## BEGIN DATA ROWS

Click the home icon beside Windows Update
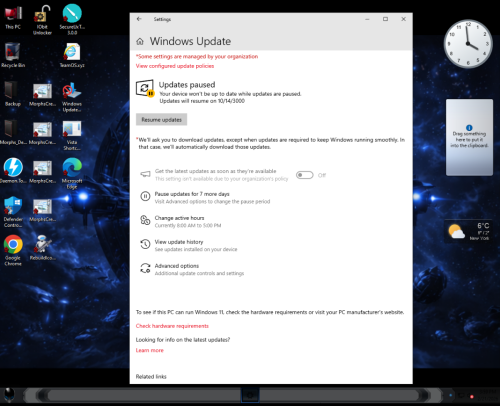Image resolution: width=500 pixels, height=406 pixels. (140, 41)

## END DATA ROWS
## BEGIN DATA ROWS

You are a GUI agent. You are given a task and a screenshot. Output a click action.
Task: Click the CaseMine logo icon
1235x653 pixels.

## END DATA ROWS
## BEGIN DATA ROWS

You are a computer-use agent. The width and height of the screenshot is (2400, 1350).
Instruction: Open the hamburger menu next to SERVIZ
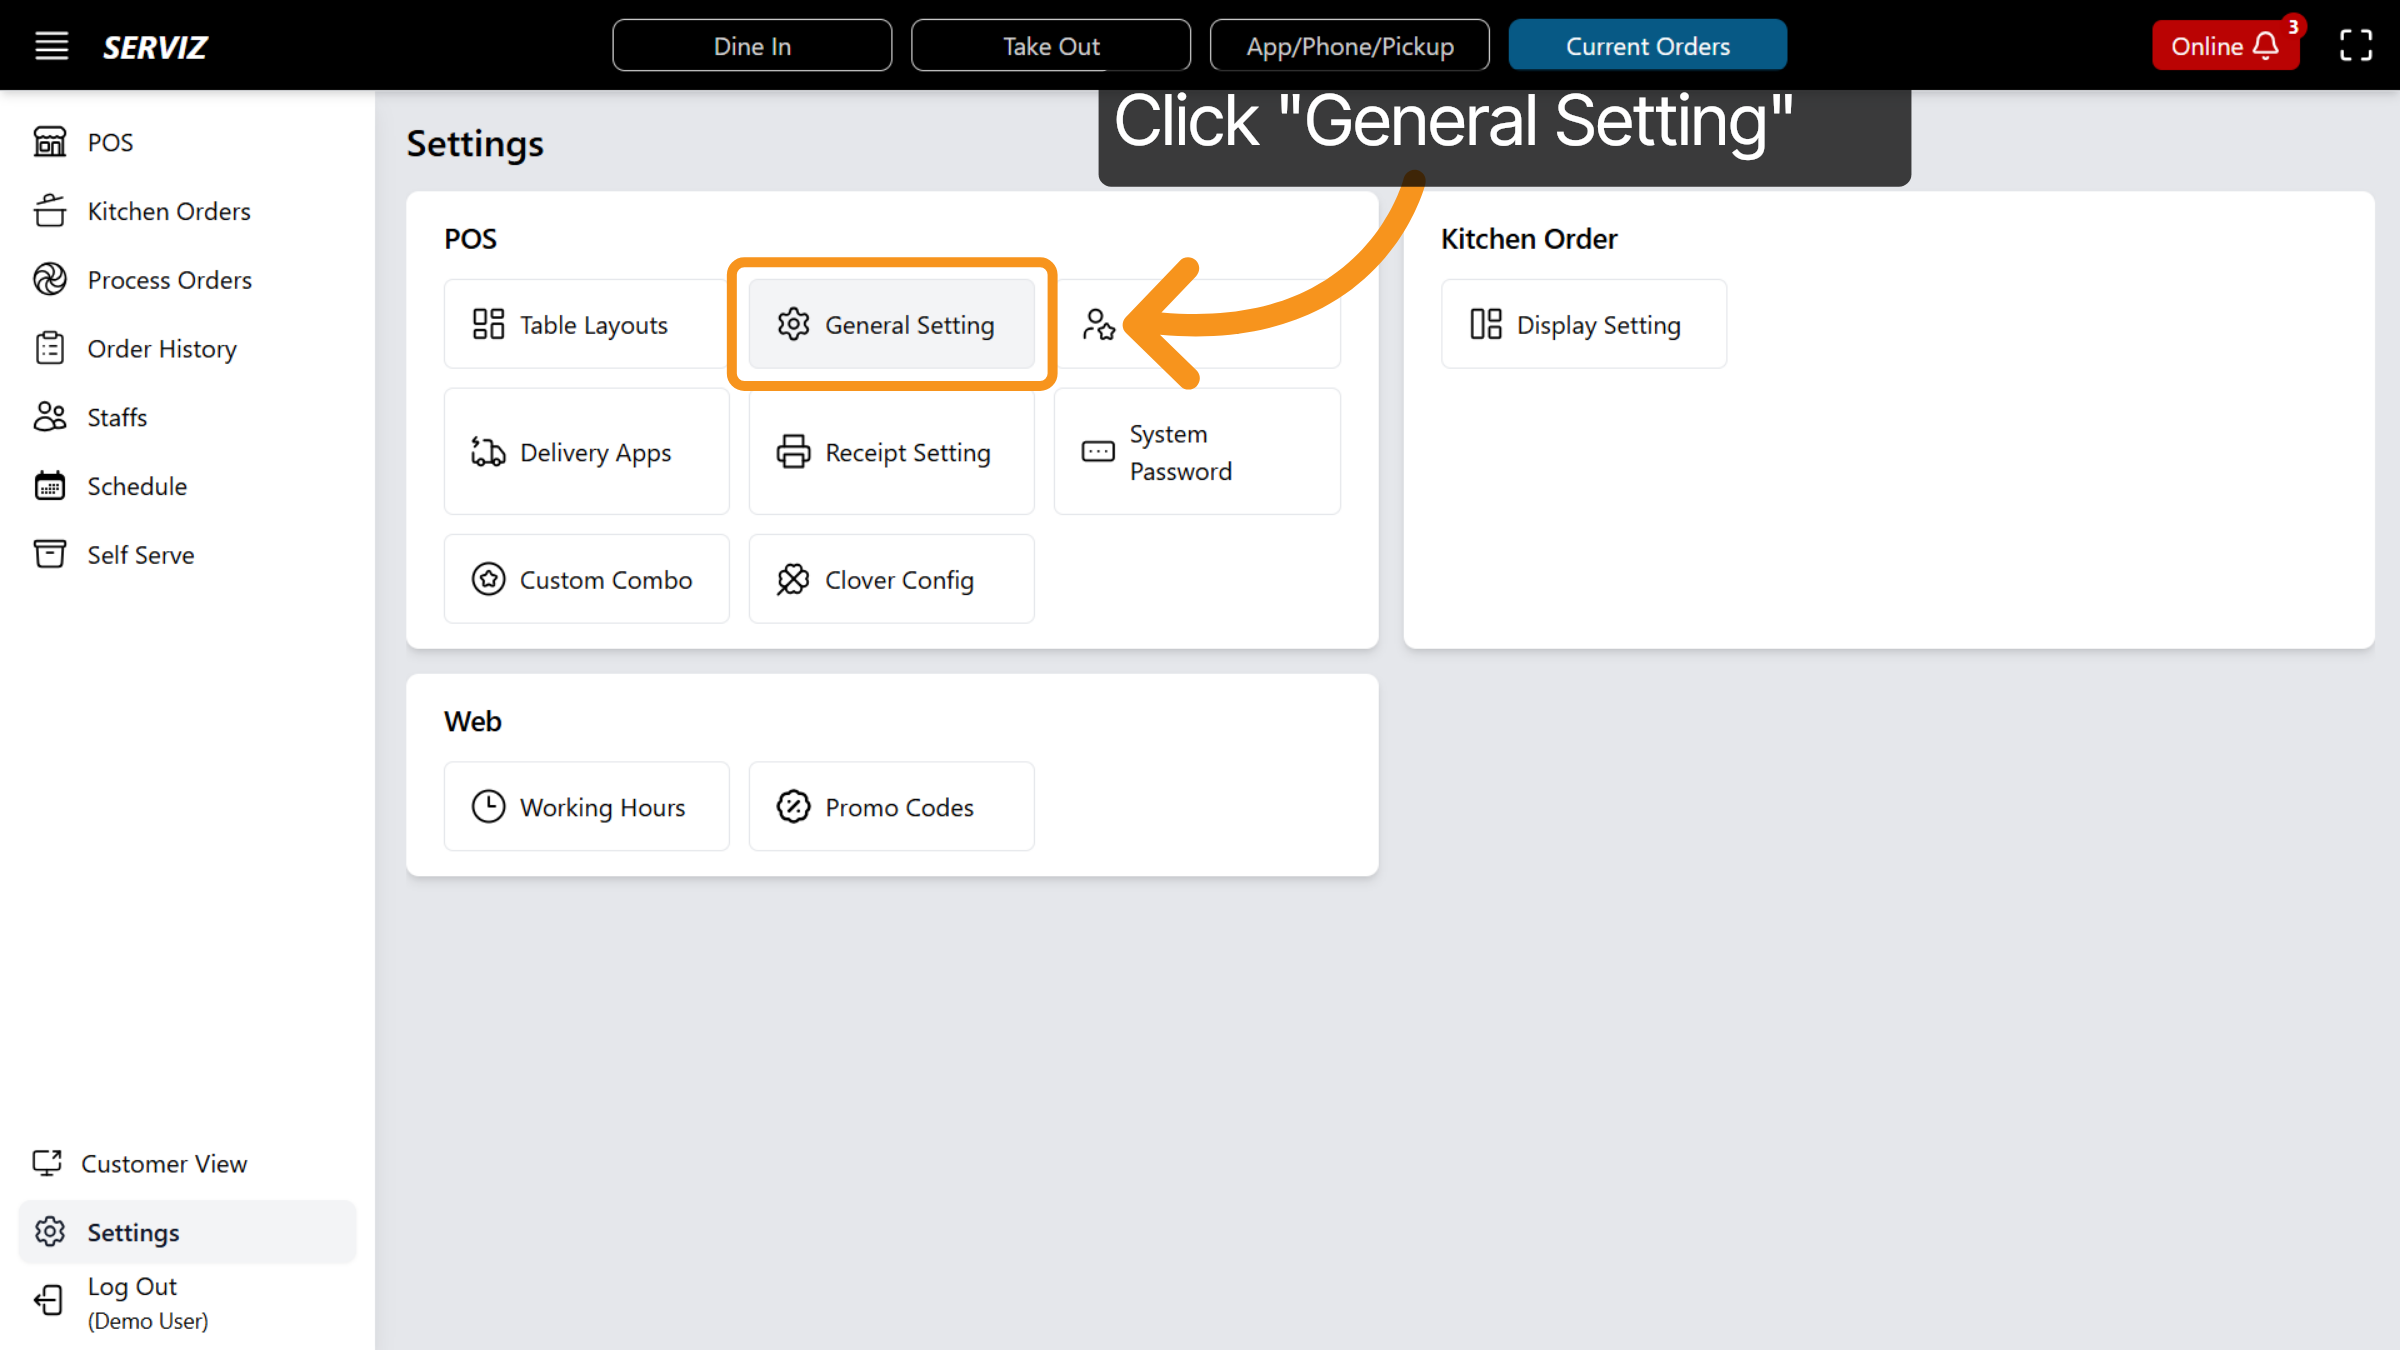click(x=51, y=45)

## END DATA ROWS

» **WORK REQUIRED**: Can you reproduce the records from the line with "You are a computer-use" to the line with "click(x=51, y=45)" with "hamburger menu" changed to "navigation menu" and everything else left as it is, omitting the pictures?

» **SOLUTION FOR THIS TASK**:
You are a computer-use agent. The width and height of the screenshot is (2400, 1350).
Instruction: Open the navigation menu next to SERVIZ
click(x=51, y=45)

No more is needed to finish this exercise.